ITEMS:
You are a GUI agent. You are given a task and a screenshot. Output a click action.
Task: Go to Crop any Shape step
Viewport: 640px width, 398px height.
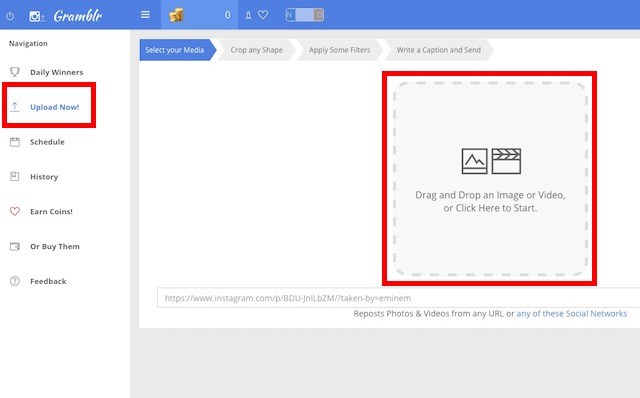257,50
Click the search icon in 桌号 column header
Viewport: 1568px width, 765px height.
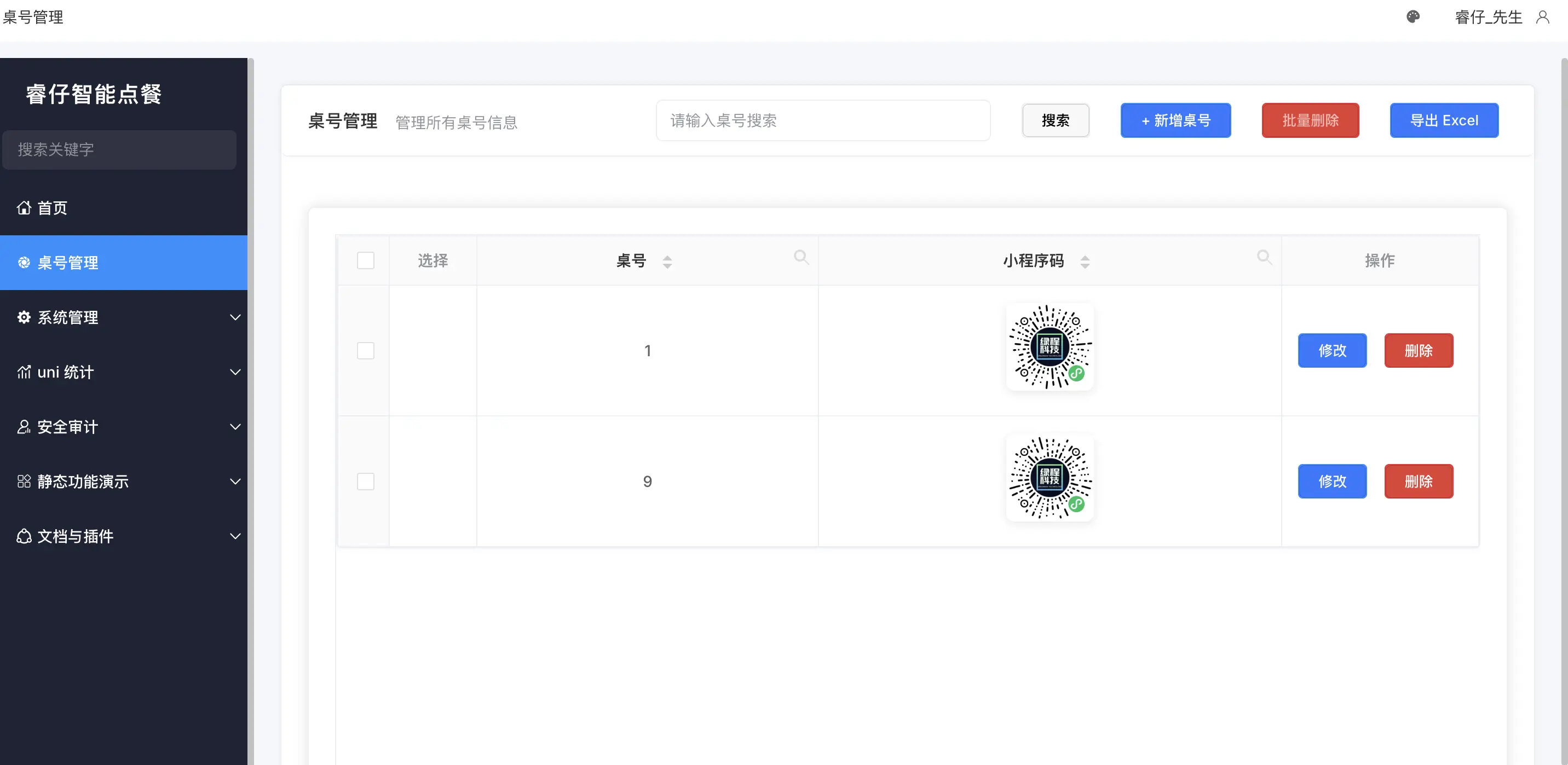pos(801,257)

OBJECTIVE: Rewrite all the lines above, requests included, with each click coordinate multiplied by 1.85 and rounded to a whole number, halves rounding up. Leave out the pictures.

TASK OUTPUT:
You are a GUI agent. You are given a task and a screenshot. Output a click action.
Task: Go to Crop any Shape step
Viewport: 640px width, 398px height.
475,93
Click the search icon in 桌号 column header
Viewport: 1568px width, 765px height.
pos(1482,475)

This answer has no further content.